Among them is Malcolm Fraser, director of Fraser/Livingston Architects, who told Urban Realm: “Wheatley say they are ‘increasing their investment’ from £73m to £100m but this generosity is with our money: the government passes them it, and we might hope that our Government takes note of their proclamations on ‘Net-Zero’ and their, and Glasgow City Council’s, on ‘Retrofit First’, and spend our money where their mouth is.

“I also note the ‘more bedrooms’ chat. I’d be happy if the wide green spaces around the blocks were carefully urbanised by some linking lower-rise with, as a consequence, a substantial increase in bedrooms and homes in general. But first, before any of this, please stop the madness of demolishing 600 existing homes.”

Echoing the cry of madness architect Alan Dunlop agrees that the numbers just don’t stack up in a sector where less is most definitely not more. Dunlop explained: “There are already 600 viable residences in Wyndford, that can be restored. They sit within a cultivated, green landscape of mature trees, 50 years in the making, that is unique to Glasgow and indeed to the west of Scotland. Unlike the ubiquitous, could be anywhere, images that support this feature.

“300 new rooms could be added to the site without the needless destruction of the high flats, which would better acknowledge the uniqueness of the site and be more in keeping with and work within the existing mature landscape of Oak, Cypress, Beech and Chestnut trees. Wyndford Residents Union are a formidable group of people who are informed, talented and clever and who have managed to resist the unnecessary demolition of the high flats.
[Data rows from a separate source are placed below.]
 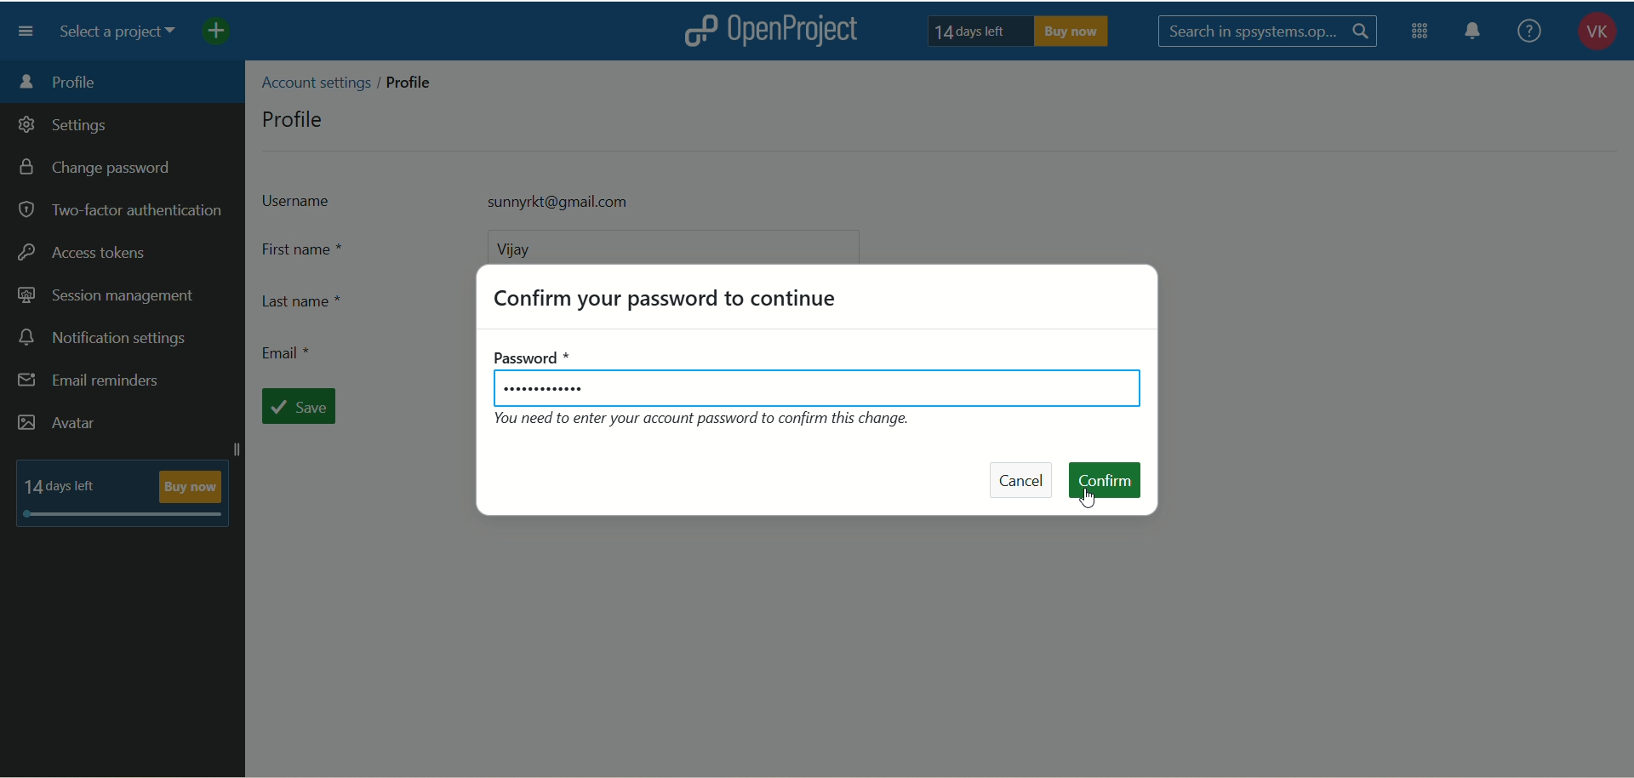 I want to click on two-factor authentication, so click(x=119, y=210).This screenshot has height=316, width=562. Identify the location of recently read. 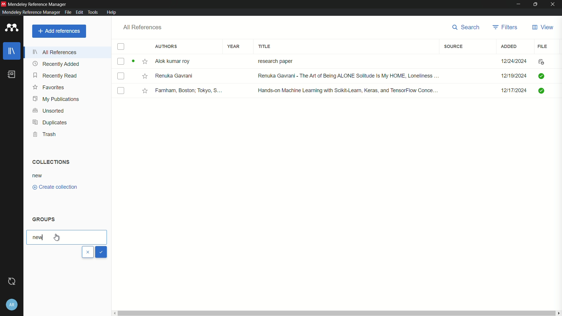
(56, 76).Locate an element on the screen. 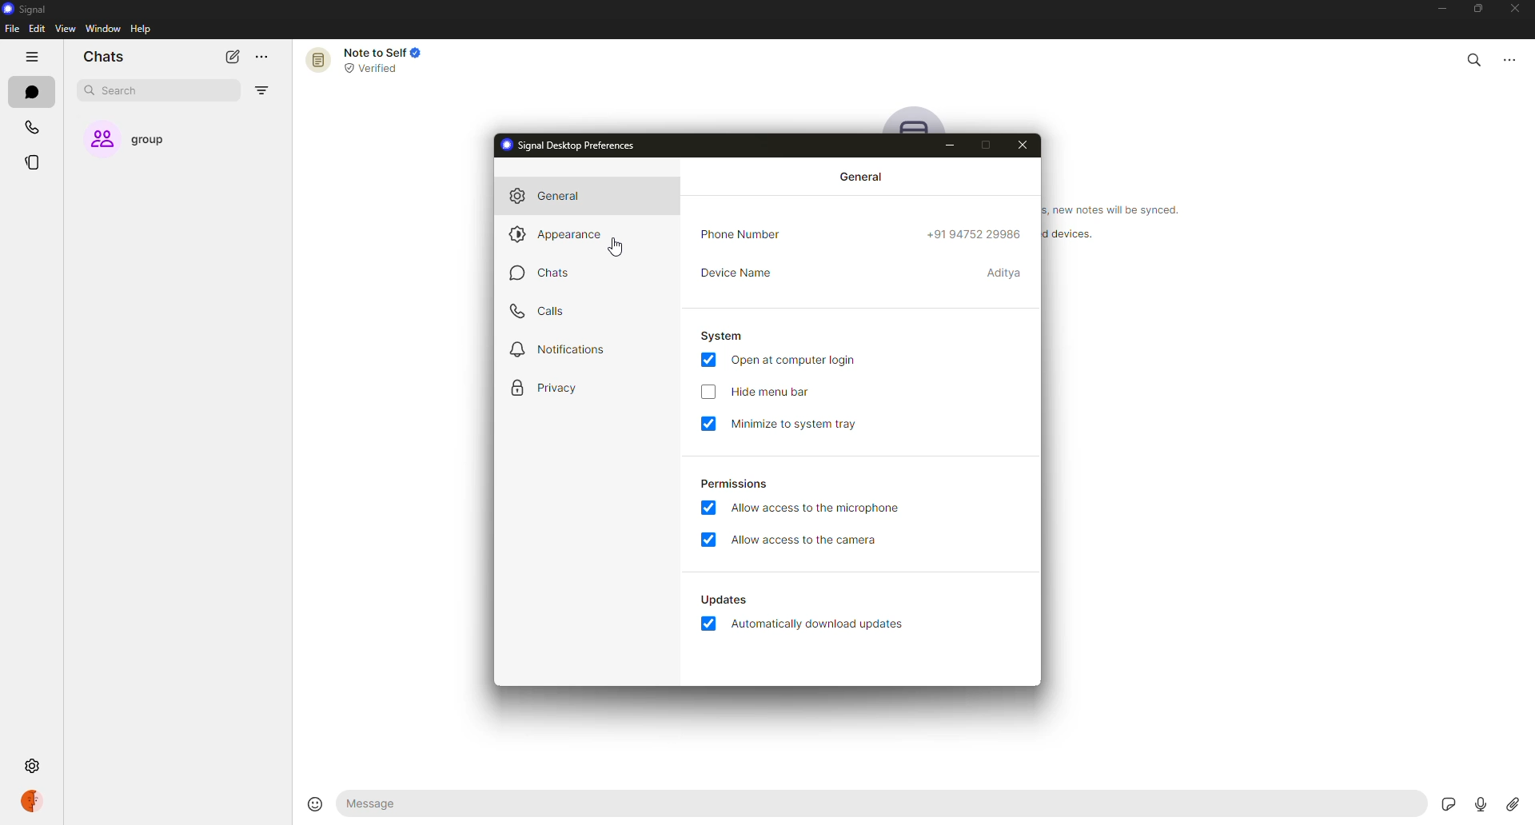  stories is located at coordinates (37, 162).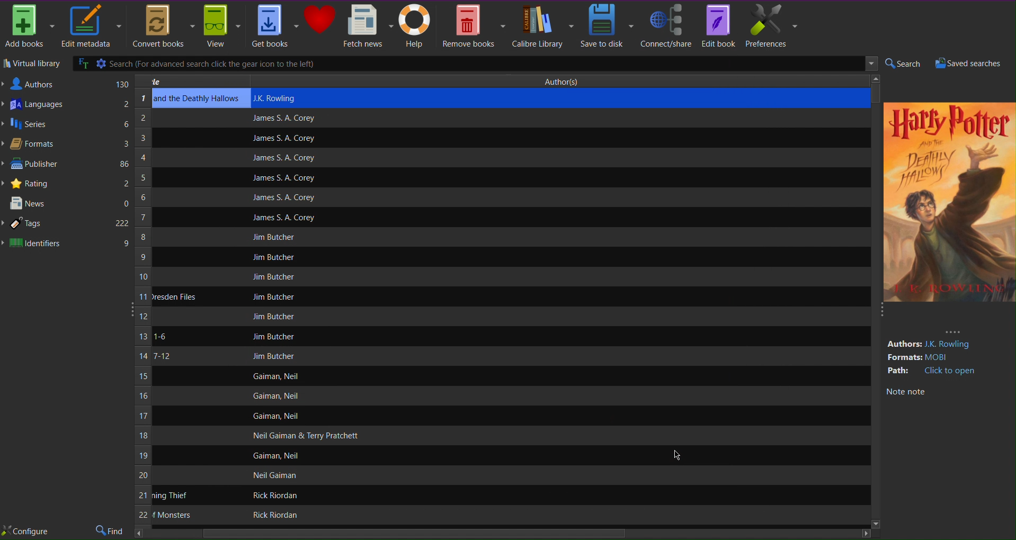  I want to click on Edit metadata, so click(91, 27).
They have carried out a legitimate and properly conducted ‘people’s survey’ the results of which, I understand, will challenge the earlier survey carried out by the housing association.”

Looking again at the vague plans as shown there is little to indicate that the new Wyndford will embrace its spectacular river setting than the current design, embodying an anywhere-ville box stacking look that could be anywhere and says nothing of the River Kelvin valley.

Dunlop concludes: “I’d add that hopefully the tepid images that have been released and support this article might encourage those who supposedly acquiesced to the demolition to change their view and recognise that this ‘£100m regeneration’ will not ‘shape our community for the better’; realise what they will lose and that what’s proposed does not represent ‘hugely exciting times for Wyndford’. Quite the opposite.”

An opportunity exists to capitalise on the landscape and amenity of a central West End location, providing better access to the city, university and Kelvingrove Park but the scheme in its current form is not it.